Mumbai: The weak monsoon this year poses risks to India’s growth and inflation rates as any drop in agricultural production may result in higher burden on the exchequer to provide relief to affected states, Crisil said. After a dismal June there was some improvement in July rainfall, but a 64% shortage during the 30 July - 5 August week raised the total deficiency in this season to 25%.
Crisil measures the impact of rainfall using an index named Deficient Rainfall Impact Parameter (DRIP), which is based on the premise that both the availability of irrigation and the level of precipitation affect crop production.

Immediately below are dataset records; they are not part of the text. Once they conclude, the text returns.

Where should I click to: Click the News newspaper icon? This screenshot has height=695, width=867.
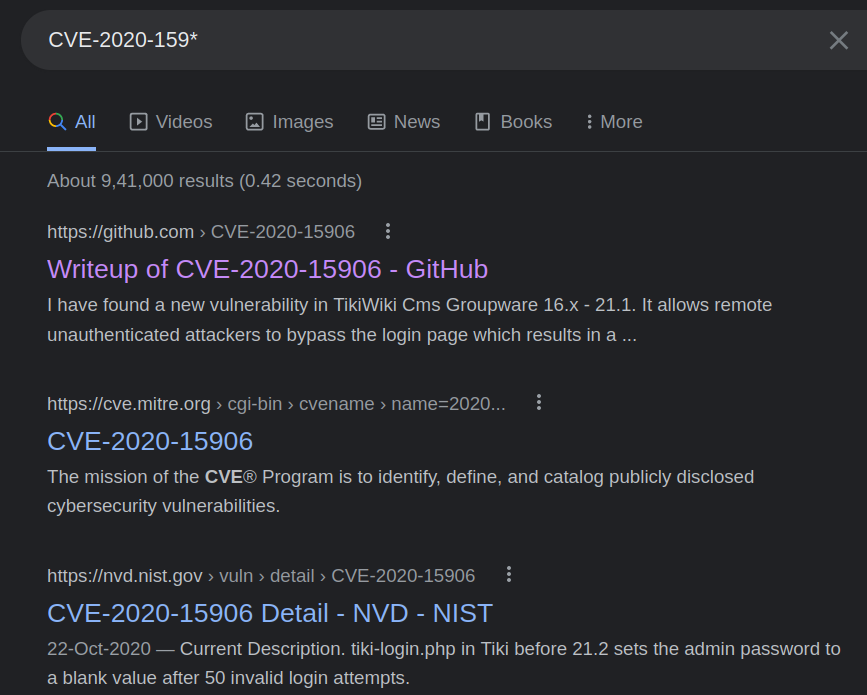click(x=377, y=122)
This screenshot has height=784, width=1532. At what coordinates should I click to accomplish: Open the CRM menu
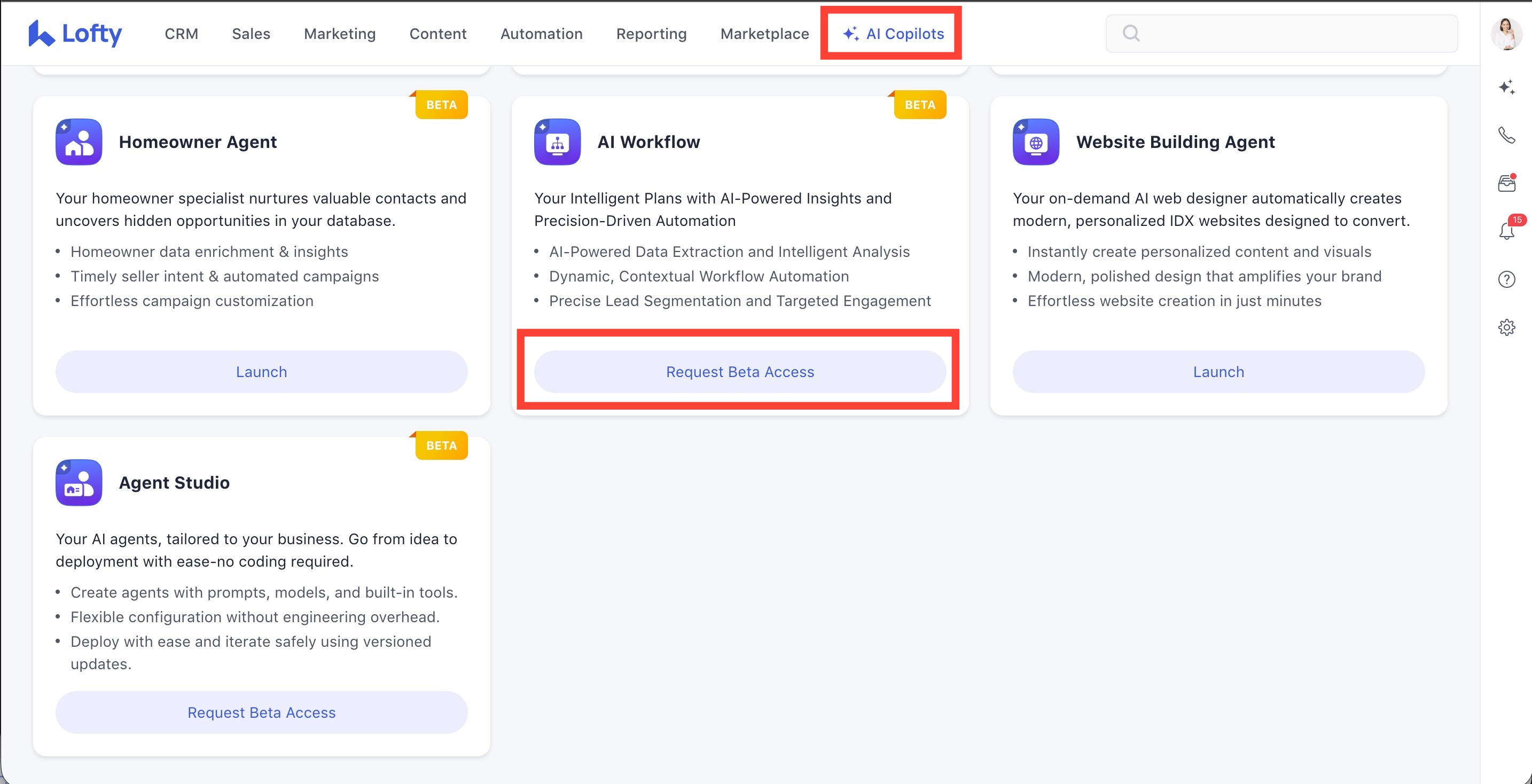pyautogui.click(x=182, y=34)
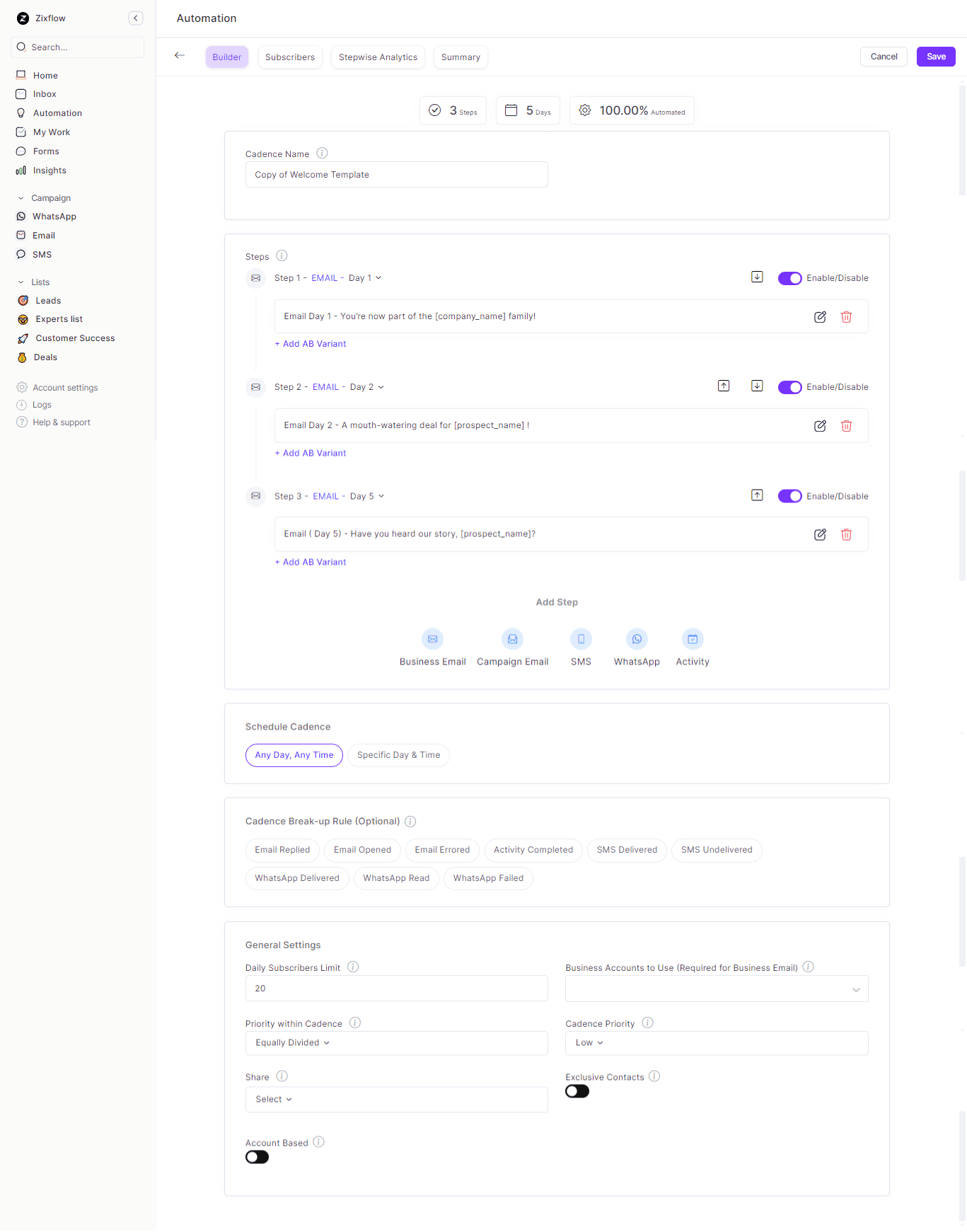Go back using the arrow icon
Screen dimensions: 967x1232
coord(180,56)
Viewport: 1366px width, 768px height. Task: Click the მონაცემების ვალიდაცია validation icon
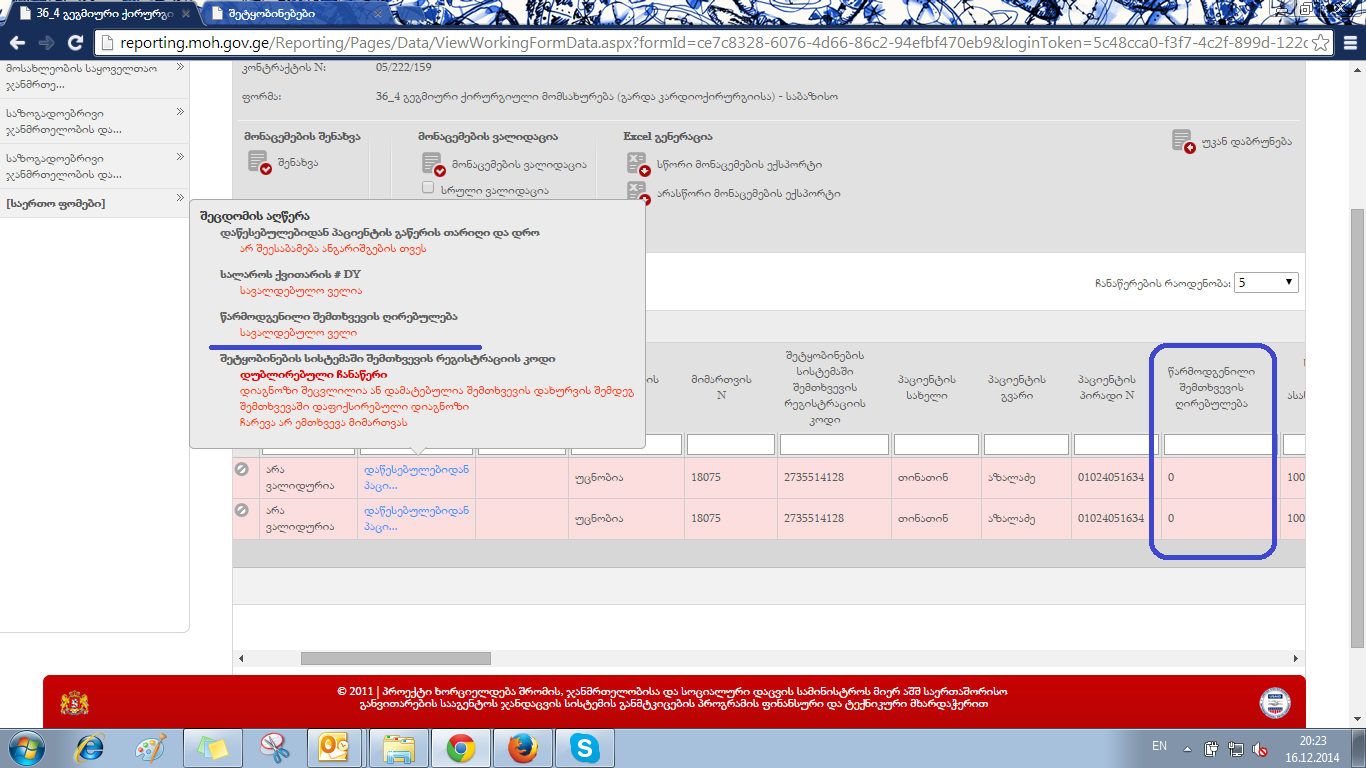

“DRIP scores based on data till 5 August show that Uttar Pradesh, Madhya Pradesh, Maharashtra, Andhra Pradesh, Bihar and West Bengal have been hit the most by poor rainfall,” DK Joshi, principal economist at Crisil, said in a note on Monday.
These six states account for 47% of total summer food grain production and 46% of total summer rice production in India.
Crisil said food inflation, which is already under pressure, may accelerate further due to lack of buffer stock for rain-dependent coarse cereals and pulses.
However, sufficient stocks of rice, projected by DRIP scores as the most adversely impacted crop, will keep a lid on rice prices, it added.
While the overall national agriculture is not at same level of risk as it was in 2002, the “grave situation” faced by some states will definitely shave off part of the GDP and the extent of damage will be clear by end-August, Crisil said.